Chart showing the 100 year history of gold prices. From the chart alone, gold price looks overvalued, but is it really? |
Just before Brexit, I almost bought gold at SGD 1746 on SilverBullion. I created a new account, added one ounce of Canadian Gold Maple Leaf into my shopping cart, filled in my address and all the other details required to place an order, but backed-off at the last stage.
Well, we all know what happened after Brexit. Gold price had a good run-up amidst the uncertainties, and I missed my chance of getting my bullion at a good price. At the time of this post, one ounce of Canadian Gold Maple Leaf is more than SGD 1900 already.
I actually wanted to buy gold in December last year, but I chose to buy silver Maple Leaf instead. Silver prices at that time reached 2008 level. That simply doesn't make sense to me. We all know how much money printing there was since the GFC, so how can silver prices not go up given the huge increase in monetary base? Same for gold as well, but I was more compelled to buy silver. I bought a total of 50 ounces of silver Canadian Maple Leaf from Bullionstar at about SGD 23 each.
So anyway, back to the main reason for this post. Post-Brexit, Dow Jones Index (DJI) immediately plunged 610 points, or 3.1% to close at 17,400. The market continued to be jittered by the unexpected turn of events and shed another 1.5% on the second session. After which, stocks made a u-turn. Somehow, somewhat, the uncertainties subsided, and suddenly everyone started to think that Brexit is actually good for the economy. I don't know what caused the u-turn, or if there was an invisible hand orchestrating all these, but here is my observation:
When the market plunged in the two trading sessions following Brexit, gold price shot up by about SGD 100 per ounce. This did not came as a surprise because during uncertain times, gold is the safe haven. Investors were selling British Pounds to buy USD and Gold. But, when DJI recovered subsequently to hit 18,000 points, gold prices remained stable. This is not usual. DJI and gold prices are usually inversely related.
Well, in the short term, perhaps this is nothing out of the ordinary. Perhaps there were still many people cashing out their British Pounds and buying gold, which explains the sustained demand, and hence price of gold. I don't want to guess why all these happened because admittedly, I have no clue, but my hunch tells me that something is brewing. Perhaps this is the last rally before the storm. Or so I wish.
That observation prompted me to look for some charts to verify my perception of the inverse relationship of DJI and gold prices. I chanced upon marotrends.net, which boasts of many interesting charts. Here's a snapshot of the homepage.

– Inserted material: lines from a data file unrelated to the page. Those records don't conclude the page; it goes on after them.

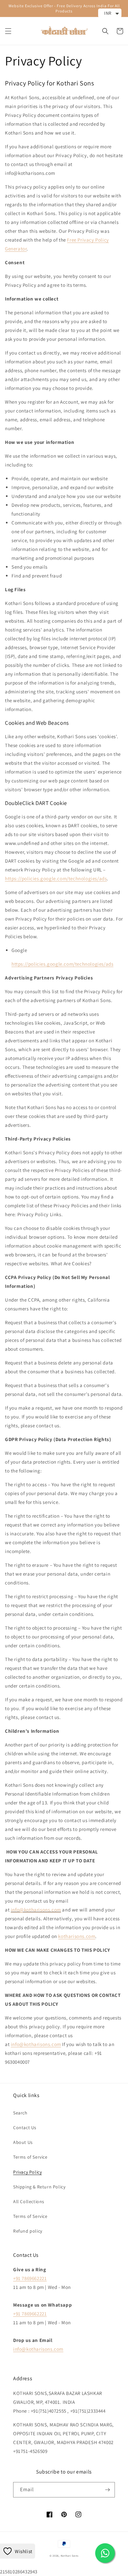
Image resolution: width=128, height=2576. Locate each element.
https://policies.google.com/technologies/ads (56, 878)
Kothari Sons (69, 2555)
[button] (8, 31)
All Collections (28, 2201)
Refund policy (27, 2231)
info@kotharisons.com (36, 1910)
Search (20, 2113)
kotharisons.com (76, 1936)
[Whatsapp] (105, 2553)
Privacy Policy (27, 2172)
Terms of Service (30, 2157)
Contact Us (24, 2127)
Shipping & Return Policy (39, 2187)
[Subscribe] (107, 2489)
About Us (23, 2142)
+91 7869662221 (30, 2278)
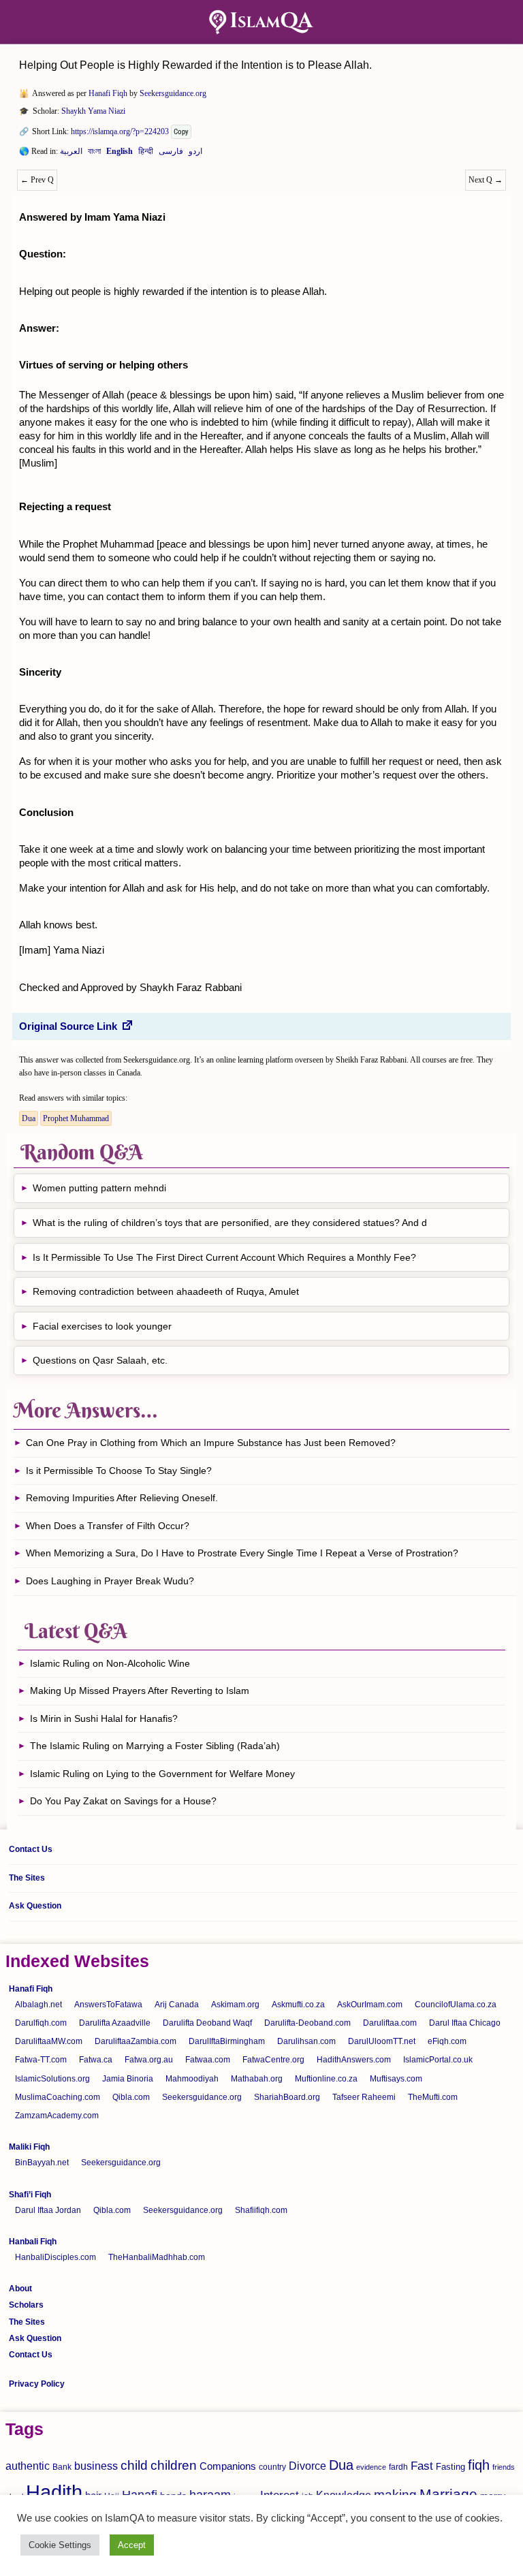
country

A snapshot of the different types of charts offered by macrotrends.net. |
1. Fed Balance Sheet VS Gold Price
A chart showing the relationship between the Fed Balance Sheet and Gold Prices, taken from macrotrends.net. Looks like there is an unlikely divergent uh? |
2. Gold to Monetary Base Ratio
A chart showing the Gold to Monetary Base Ratio, taken from macrotrends.net. We are at a century-low. |
In the first chart, we can see that percentage gold price increase (referencing gold price at 2004) tends to track the monthly percentage growth of the Federal Reserves balance sheet from 2004 up till around 2013. After which, there is a divergence. Fed Reserves balance sheet continues to climb, but gold price actually dropped. If history is a good teacher, sooner or later, the gap between the orange line and the blue line has to narrow. This can happen in three ways: (1) Fed Reserve balance sheet got to come down, (2) gold price has to go up, or (3) both. How can the Fed's balance sheet come down though? Let's take a closer look.
Just like any other balance sheet, Fed's balance sheet comprises of assets and liabilities. When the Fed buys something, that automatically becomes its assets. Traditionally, the assets that Fed holds in its balance sheets are high quality government securities and the likes. However, to save the economy during the last GFC, the Fed embark on a series of Quantitative Easings (QEs), which is just a fancy term for printing money. Well, most of these money doesn't actually end up in the pockets of the citizens as physical notes. The Fed merely bought over massive amount of toxic assets that threatened to bankrupt the largest of financial institutions. These actions means that a good proportion of the assets held by the Fed are low quality assets that actually no one wants. To reduce the Fed's balance sheet, Fed has to sell their assets. But, how much of their assets can actually be sold?
If the Fed's balance sheet can't be reduced easily, how else can the gap between the orange line and blue line converge then?
Then we have the second chart showing the Gold to Monetary Base ratio. We are at a 100 year low, meaning that gold is very lowly-priced now relatively to the amount of currencies slushing around the the market. Even with gold prices having been already risen quite substantially compared to 2008 levels, the rise is nothing compared to the increase in monetary base. Will we continue to hit new lows? My guess is as good as yours.
Till date, I am still not vested in gold bullion though. Always missing the lows and refusing to chase the run-up. It's just hard psychologically to buy something that cost 150 dollar cheaper just a few days ago. Maybe if viewing gold as a form of insurance is the right perspective to adopt, I should not be too overly concerned with short term fluctuations.